ANNOUNCER: From the heart of the nation's capital, THIS WEEK WITH GEORGE STEPHANOPOULOS, live from the Newseum on Pennsylvania Avenue, filling in this morning, ABC News senior White House correspondent Jake Tapper.


TAPPER: Good morning.

We're learning more about the 23-year-old Nigerian man the U.S. government has charged with trying to blow up that Northwest Airlines flight on Christmas Day. He told investigators that the explosive material had been sown into his underwear and his name was known to U.S. officials but it never made it onto a no-fly list. Now air travelers will face stepped-up security measures

Joining us this morning from San Francisco, Homeland Security Secretary Janet Napolitano.

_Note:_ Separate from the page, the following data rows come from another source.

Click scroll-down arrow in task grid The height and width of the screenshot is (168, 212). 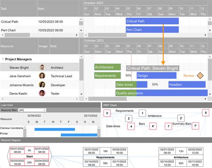click(81, 30)
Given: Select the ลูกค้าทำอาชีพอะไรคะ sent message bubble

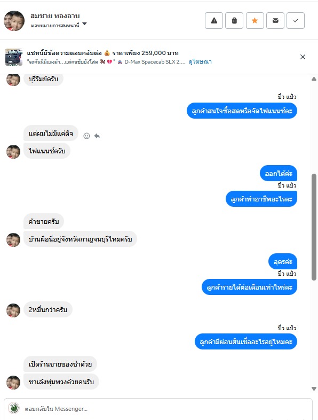Looking at the screenshot, I should (261, 199).
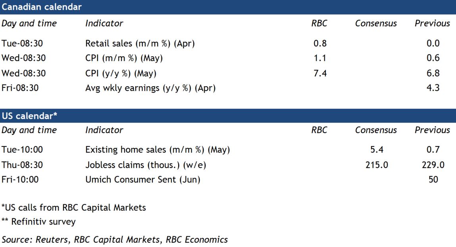Select the Retail sales (m/m %) (Apr) row label
The height and width of the screenshot is (247, 456).
pos(140,43)
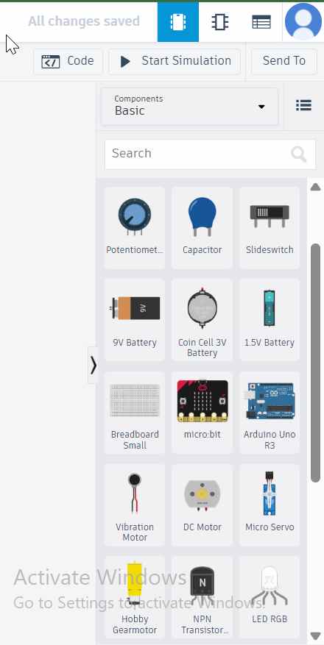Image resolution: width=324 pixels, height=645 pixels.
Task: Select the Potentiometer component
Action: (x=135, y=227)
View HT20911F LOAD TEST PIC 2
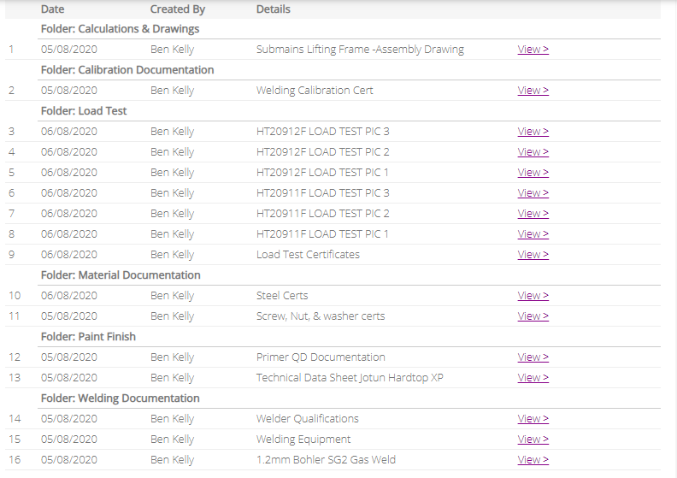 pos(533,214)
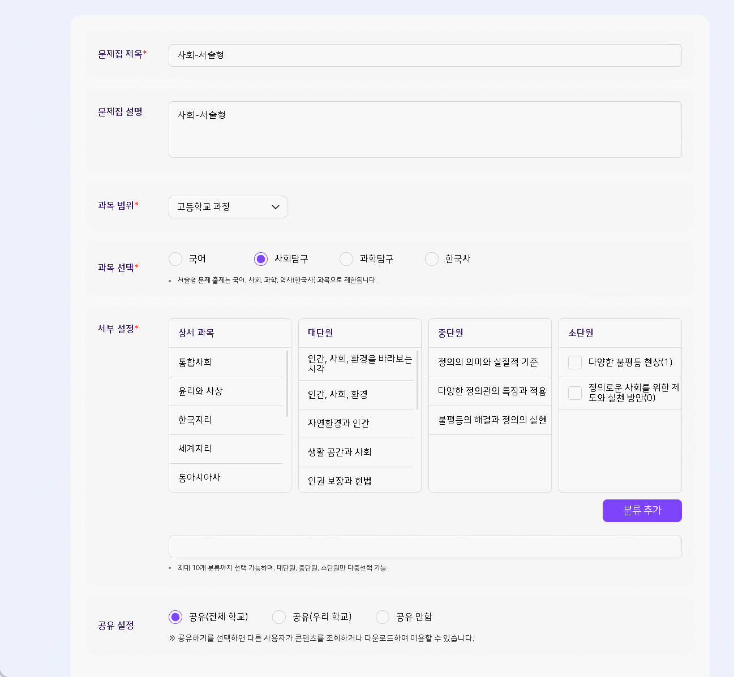Select 인권 보장과 헌법 major unit
The height and width of the screenshot is (677, 734).
pos(340,481)
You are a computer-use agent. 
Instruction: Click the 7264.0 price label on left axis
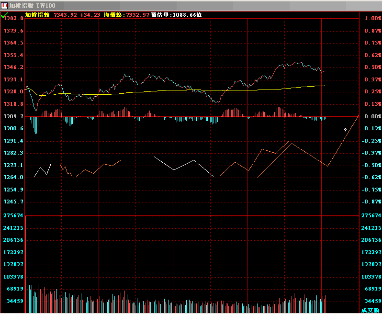tap(13, 177)
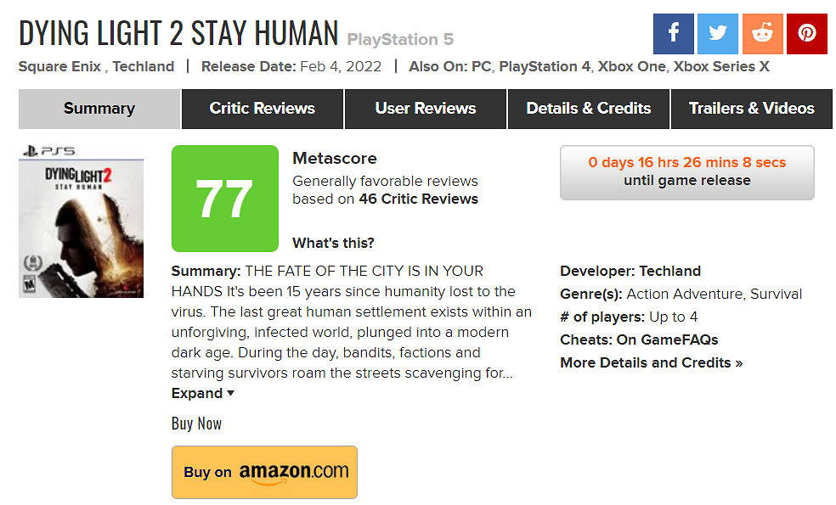Select the PlayStation 4 platform link
Viewport: 836px width, 505px height.
(x=544, y=66)
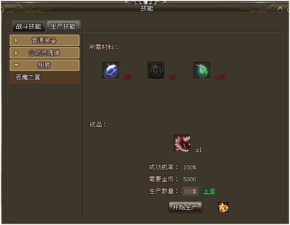Image resolution: width=290 pixels, height=225 pixels.
Task: Select the blue gem material icon
Action: coord(111,70)
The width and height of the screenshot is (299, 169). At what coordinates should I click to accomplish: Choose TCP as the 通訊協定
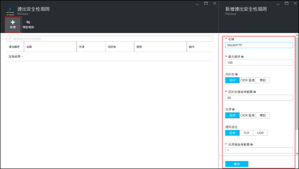(x=246, y=133)
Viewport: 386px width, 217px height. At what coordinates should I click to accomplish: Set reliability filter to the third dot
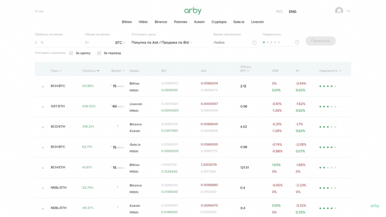pos(271,42)
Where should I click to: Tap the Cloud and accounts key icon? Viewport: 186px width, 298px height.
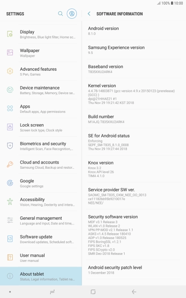(10, 164)
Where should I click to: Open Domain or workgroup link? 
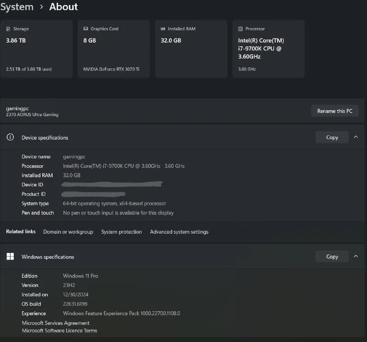[x=68, y=232]
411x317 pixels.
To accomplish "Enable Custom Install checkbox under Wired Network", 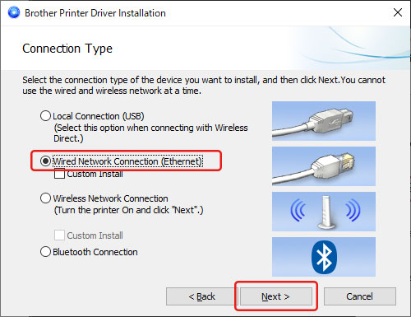I will coord(59,174).
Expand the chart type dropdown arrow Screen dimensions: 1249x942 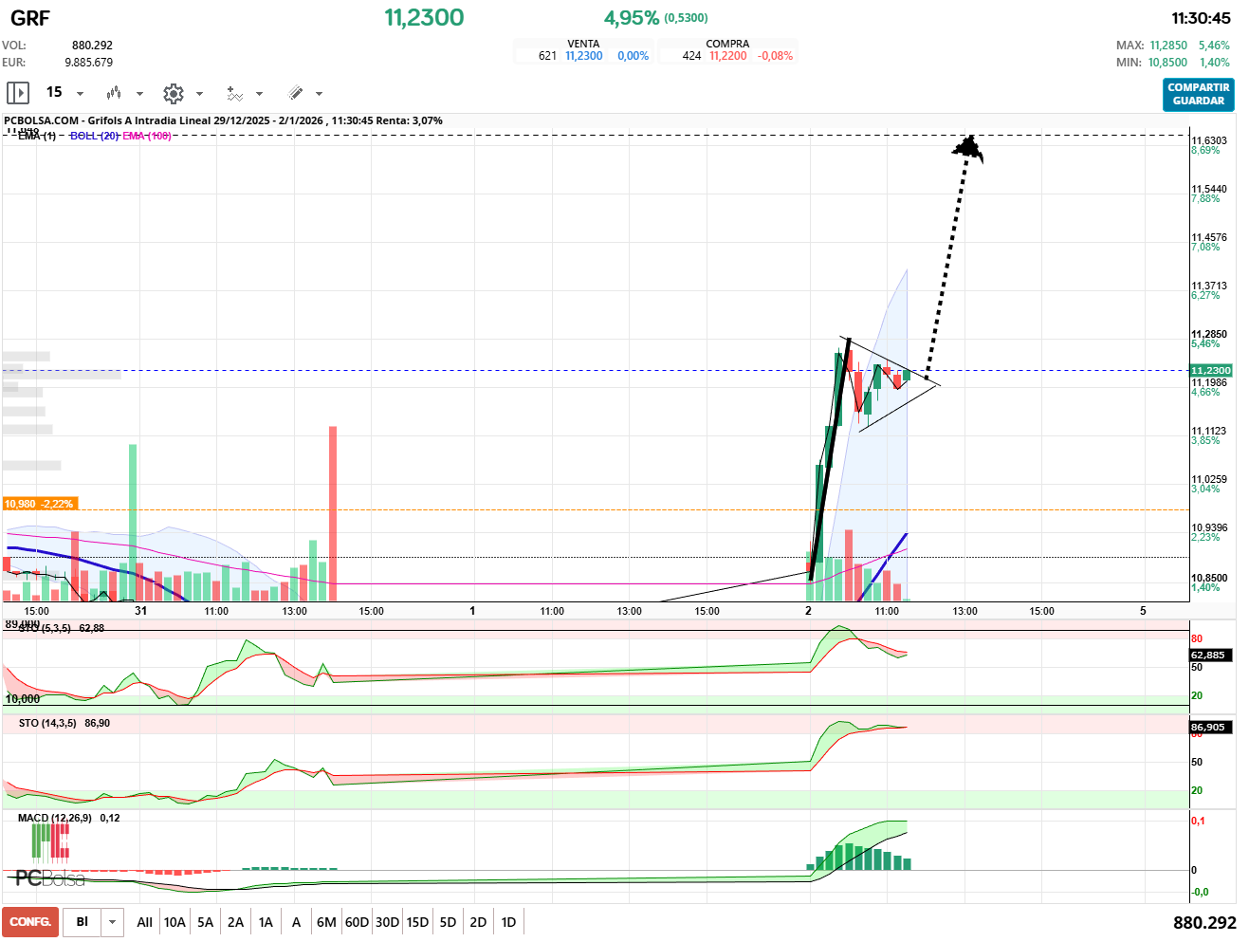(x=139, y=94)
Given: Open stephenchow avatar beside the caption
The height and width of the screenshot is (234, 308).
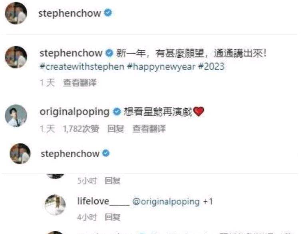Looking at the screenshot, I should [x=16, y=57].
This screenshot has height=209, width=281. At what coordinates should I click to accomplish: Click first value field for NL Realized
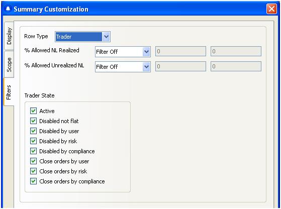180,51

Madam Secretary, thanks for joining us.


TAPPER: I want to get your reaction to a comment from the chairman of the Senate Homeland Security Committee, Joe Lieberman of Connecticut, who said in a statement: "I am troubled by several aspects of this case, including how the suspect escaped the attention of the State Department and law enforcers when his father apparently reported concerns about his son's extremist behavior to the U.S. embassy in Lagos, how the suspect managed to retain a U.S. visa after such complaints, and why he was not recognized as someone who reportedly was named in the terrorist database."

Madam Secretary, how do you answer Senator Lieberman's questions?

NAPOLITANO: Well, I think, first of all, we are investigating, as always, going backwards to see what happened and when, who knew what and when. But here -- I think it's important for the public to know, there are different types of databases.

And there were simply, throughout the law enforcement community, never information that would put this individual on a no-fly list or a selectee list. So that's number one.